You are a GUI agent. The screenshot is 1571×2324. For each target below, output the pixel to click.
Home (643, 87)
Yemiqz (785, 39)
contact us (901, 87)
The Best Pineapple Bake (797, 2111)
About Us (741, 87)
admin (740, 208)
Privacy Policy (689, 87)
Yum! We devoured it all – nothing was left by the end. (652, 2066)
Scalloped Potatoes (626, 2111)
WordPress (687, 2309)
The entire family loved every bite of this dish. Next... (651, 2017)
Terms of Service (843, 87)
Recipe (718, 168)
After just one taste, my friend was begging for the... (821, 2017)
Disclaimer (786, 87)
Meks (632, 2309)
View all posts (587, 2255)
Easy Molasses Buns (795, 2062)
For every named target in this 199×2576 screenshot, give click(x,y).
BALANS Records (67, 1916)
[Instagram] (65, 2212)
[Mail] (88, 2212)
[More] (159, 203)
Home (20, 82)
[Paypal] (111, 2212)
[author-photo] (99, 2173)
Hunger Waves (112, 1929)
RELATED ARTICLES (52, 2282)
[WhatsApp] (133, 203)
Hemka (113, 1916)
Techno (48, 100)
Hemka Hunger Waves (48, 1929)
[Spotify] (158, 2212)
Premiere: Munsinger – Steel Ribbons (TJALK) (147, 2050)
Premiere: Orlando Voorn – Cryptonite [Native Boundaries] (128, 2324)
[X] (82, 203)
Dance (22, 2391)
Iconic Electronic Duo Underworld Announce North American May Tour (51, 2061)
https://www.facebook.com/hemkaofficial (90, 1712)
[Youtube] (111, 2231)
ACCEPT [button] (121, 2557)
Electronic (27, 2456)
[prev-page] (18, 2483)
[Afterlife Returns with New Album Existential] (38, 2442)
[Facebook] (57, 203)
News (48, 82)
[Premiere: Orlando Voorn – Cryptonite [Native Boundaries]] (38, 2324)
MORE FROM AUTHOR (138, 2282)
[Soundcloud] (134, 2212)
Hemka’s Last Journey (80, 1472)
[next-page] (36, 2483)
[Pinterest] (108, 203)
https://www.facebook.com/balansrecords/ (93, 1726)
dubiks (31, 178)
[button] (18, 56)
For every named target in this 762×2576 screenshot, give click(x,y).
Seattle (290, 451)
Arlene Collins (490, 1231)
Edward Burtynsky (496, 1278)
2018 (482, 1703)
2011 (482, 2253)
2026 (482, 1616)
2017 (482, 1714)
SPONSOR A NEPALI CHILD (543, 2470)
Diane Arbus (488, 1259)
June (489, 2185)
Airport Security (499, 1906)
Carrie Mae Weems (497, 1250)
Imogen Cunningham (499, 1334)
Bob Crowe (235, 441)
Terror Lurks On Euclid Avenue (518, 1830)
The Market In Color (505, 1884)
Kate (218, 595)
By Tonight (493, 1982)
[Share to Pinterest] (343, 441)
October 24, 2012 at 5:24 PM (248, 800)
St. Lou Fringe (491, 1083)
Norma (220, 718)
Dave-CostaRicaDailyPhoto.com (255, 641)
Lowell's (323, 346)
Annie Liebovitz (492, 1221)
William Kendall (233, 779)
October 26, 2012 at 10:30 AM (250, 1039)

————

AIM OF THE EXERCISE ::
The complete data is to be transcribed verbatim.

RESPONSE TO THE EXERCISE ::
You are a GUI agent. The screenshot is 1571×2324. For each target below, output the pixel to click.
Home (643, 87)
Yemiqz (785, 39)
contact us (901, 87)
The Best Pineapple Bake (797, 2111)
About Us (741, 87)
admin (740, 208)
Privacy Policy (689, 87)
Yum! We devoured it all – nothing was left by the end. (652, 2066)
Scalloped Potatoes (626, 2111)
WordPress (687, 2309)
The entire family loved every bite of this dish. Next... (651, 2017)
Terms of Service (843, 87)
Recipe (718, 168)
After just one taste, my friend was begging for the... (821, 2017)
Disclaimer (786, 87)
Meks (632, 2309)
View all posts (587, 2255)
Easy Molasses Buns (795, 2062)
For every named target in this 199×2576 screenshot, give click(x,y).
BALANS Records (67, 1916)
[Instagram] (65, 2212)
[Mail] (88, 2212)
[More] (159, 203)
Home (20, 82)
[Paypal] (111, 2212)
[author-photo] (99, 2173)
Hunger Waves (112, 1929)
RELATED ARTICLES (52, 2282)
[WhatsApp] (133, 203)
Hemka (113, 1916)
Techno (48, 100)
Hemka Hunger Waves (48, 1929)
[Spotify] (158, 2212)
Premiere: Munsinger – Steel Ribbons (TJALK) (147, 2050)
Premiere: Orlando Voorn – Cryptonite [Native Boundaries] (128, 2324)
[X] (82, 203)
Dance (22, 2391)
Iconic Electronic Duo Underworld Announce North American May Tour (51, 2061)
https://www.facebook.com/hemkaofficial (90, 1712)
[Youtube] (111, 2231)
ACCEPT [button] (121, 2557)
Electronic (27, 2456)
[prev-page] (18, 2483)
[Afterlife Returns with New Album Existential] (38, 2442)
[Facebook] (57, 203)
News (48, 82)
[Premiere: Orlando Voorn – Cryptonite [Native Boundaries]] (38, 2324)
MORE FROM AUTHOR (138, 2282)
[Soundcloud] (134, 2212)
Hemka’s Last Journey (80, 1472)
[next-page] (36, 2483)
[Pinterest] (108, 203)
https://www.facebook.com/balansrecords/ (93, 1726)
dubiks (31, 178)
[button] (18, 56)
For every named target in this 762×2576 screenshot, give click(x,y).
Seattle (290, 451)
Arlene Collins (490, 1231)
Edward Burtynsky (496, 1278)
2018 (482, 1703)
2011 (482, 2253)
2026 (482, 1616)
2017 (482, 1714)
SPONSOR A NEPALI CHILD (543, 2470)
Diane Arbus (488, 1259)
June (489, 2185)
Airport Security (499, 1906)
Carrie Mae Weems (497, 1250)
Imogen Cunningham (499, 1334)
Bob Crowe (235, 441)
Terror Lurks On Euclid Avenue (518, 1830)
The Market In Color (505, 1884)
Kate (218, 595)
By Tonight (493, 1982)
[Share to Pinterest] (343, 441)
October 24, 2012 at 5:24 PM (248, 800)
St. Lou Fringe (491, 1083)
Norma (220, 718)
Dave-CostaRicaDailyPhoto.com (255, 641)
Lowell's (323, 346)
Annie Liebovitz (492, 1221)
William Kendall (233, 779)
October 26, 2012 at 10:30 AM (250, 1039)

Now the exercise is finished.